Instructions to follow |
Look through the records, and wherever the string "Given" turns up, copy out that line.

Entries shown |
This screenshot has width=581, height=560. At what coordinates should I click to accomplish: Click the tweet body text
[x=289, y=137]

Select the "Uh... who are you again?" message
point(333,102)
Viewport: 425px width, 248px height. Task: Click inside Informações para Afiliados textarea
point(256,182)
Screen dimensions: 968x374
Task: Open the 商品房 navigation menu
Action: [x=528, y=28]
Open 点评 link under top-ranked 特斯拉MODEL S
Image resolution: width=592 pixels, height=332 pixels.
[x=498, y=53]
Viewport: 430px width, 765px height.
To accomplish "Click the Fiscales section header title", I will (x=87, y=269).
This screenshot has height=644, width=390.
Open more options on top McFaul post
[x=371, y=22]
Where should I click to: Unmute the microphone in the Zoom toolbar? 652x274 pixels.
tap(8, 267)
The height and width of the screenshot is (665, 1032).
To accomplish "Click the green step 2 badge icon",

...

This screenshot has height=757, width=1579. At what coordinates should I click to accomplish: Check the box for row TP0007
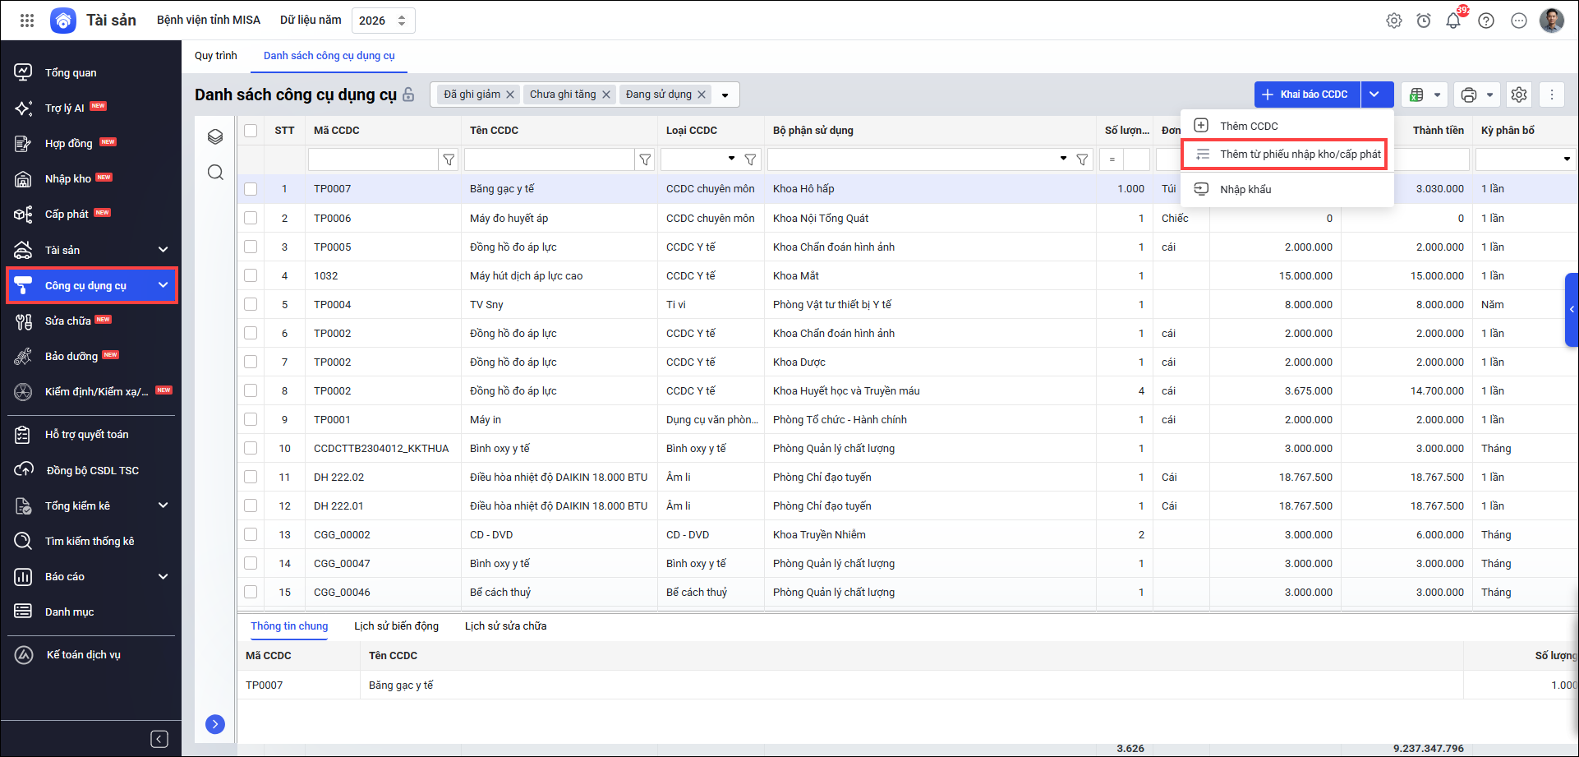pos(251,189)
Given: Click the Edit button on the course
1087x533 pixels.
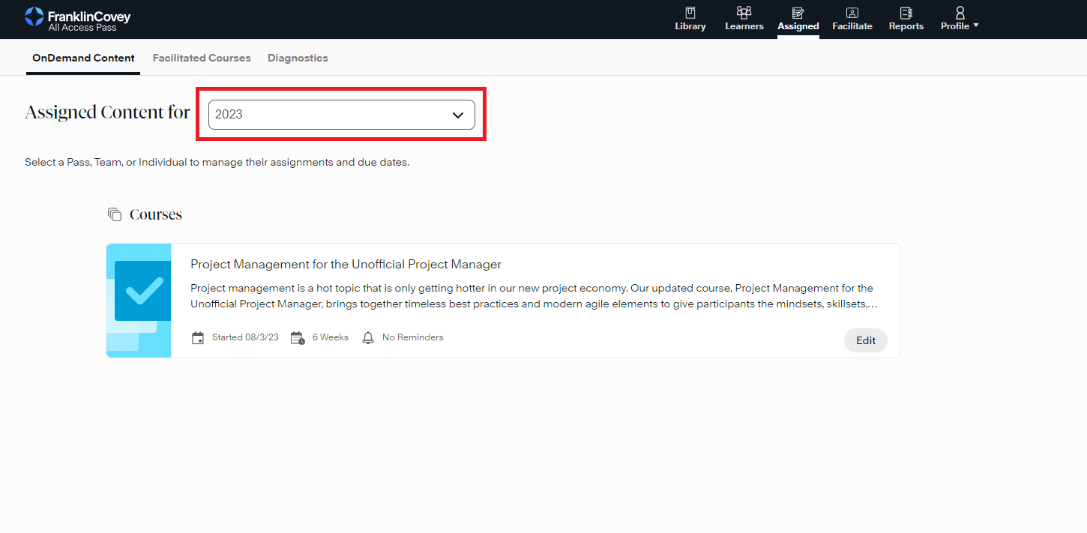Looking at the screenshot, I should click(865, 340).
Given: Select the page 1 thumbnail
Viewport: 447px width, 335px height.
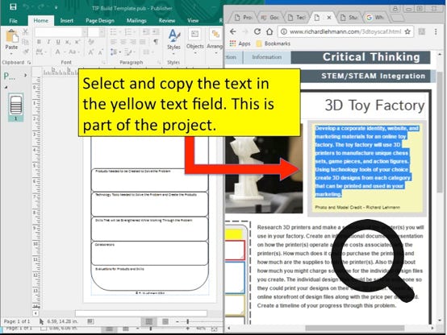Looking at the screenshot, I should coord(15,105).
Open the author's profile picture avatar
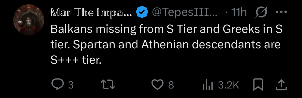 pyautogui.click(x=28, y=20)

Answer for the task |
Given: Click the Edit button on the course
Given: Select the page 1 thumbnail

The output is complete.